Compiled from "Scala.scala"
public final class temp.Scala$ {
  public static temp.Scala$ MODULE$;

  private final java.lang.Object arg;

  public static {};
    Code:
       0: new           #2                  // class temp/Scala$
       3: invokespecial #22                 // Method "<init>":()V
       6: return

  public <A extends temp.Scala$Something> A cast(java.lang.Object);
    Code:
       0: aload_1
      // first cast to `Something`
       1: checkcast     #7                  // class temp/Scala$Something
       4: areturn

  public void main(java.lang.String[]);
    Code:
       0: aload_0
       1: aload_0
       2: invokevirtual #33                 // Method arg:()Ljava/lang/Object;
       5: invokevirtual #35                 // Method cast:(Ljava/lang/Object;)Ltemp/Scala$Something;
      // second, more precise cast to `Something2`
       8: checkcast     #12                 // class temp/Scala$Something2
      11: astore_2
      12: getstatic     #40                 // Field scala/Predef$.MODULE$:Lscala/Predef$;
      15: aload_2
      16: invokevirtual #44                 // Method scala/Predef$.println:(Ljava/lang/Object;)V
      19: return

  public java.lang.Object arg();
    Code:
       0: aload_0
       1: getfield      #49                 // Field arg:Ljava/lang/Object;
       4: areturn

  private temp.Scala$();
    Code:
       0: aload_0
       1: invokespecial #50                 // Method java/lang/Object."<init>":()V
       4: aload_0
       5: putstatic     #52                 // Field MODULE$:Ltemp/Scala$;
       8: aload_0
       9: new           #4                  // class java/lang/Object
      12: dup
      13: invokespecial #50                 // Method java/lang/Object."<init>":()V
      16: putfield      #49                 // Field arg:Ljava/lang/Object;
      19: return
}

In def f[A]: A = new Object().asInstanceOf[A] there’s no upper bound of A thus no casts are done inside of def f and instead they are moved to all use sites.

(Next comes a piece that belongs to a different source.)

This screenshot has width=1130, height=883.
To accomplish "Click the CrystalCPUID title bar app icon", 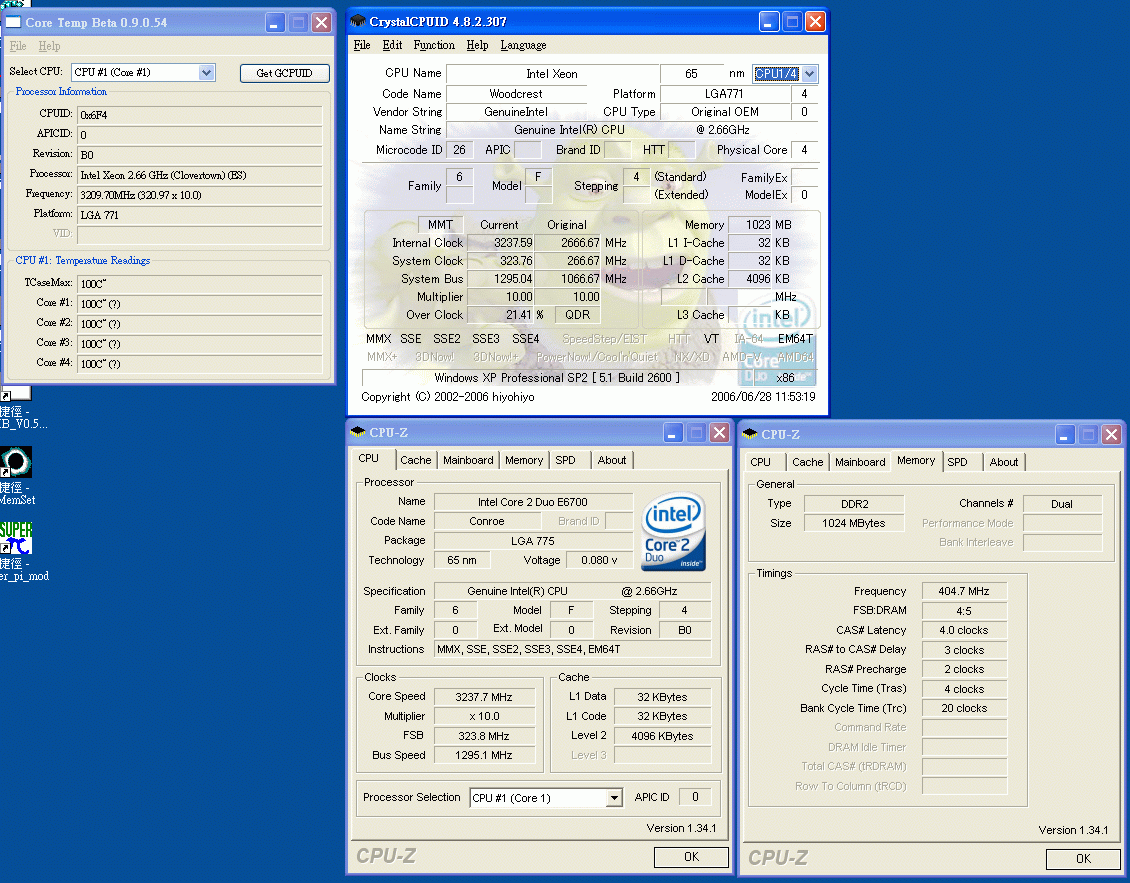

If there are many use sites of method f then in each one compiler can decide to handle the cast differently.

Changing value discarding semantics would suprisingly change semantics of some valid (?) programs. Following code prints null:

object Scala {
  def execute[R](param: Any): R =
    param.asInstanceOf[R]

  def main(args: Array[String]): Unit = {
    val x = execute[Unit](null)
    println(x)
  }
}

What is more important then:

anything.asInstanceOf[Unit] == () for any type of anything
or
null.asInstanceOf[A] == null for any type A

?
These requirements are contradictory as it seems.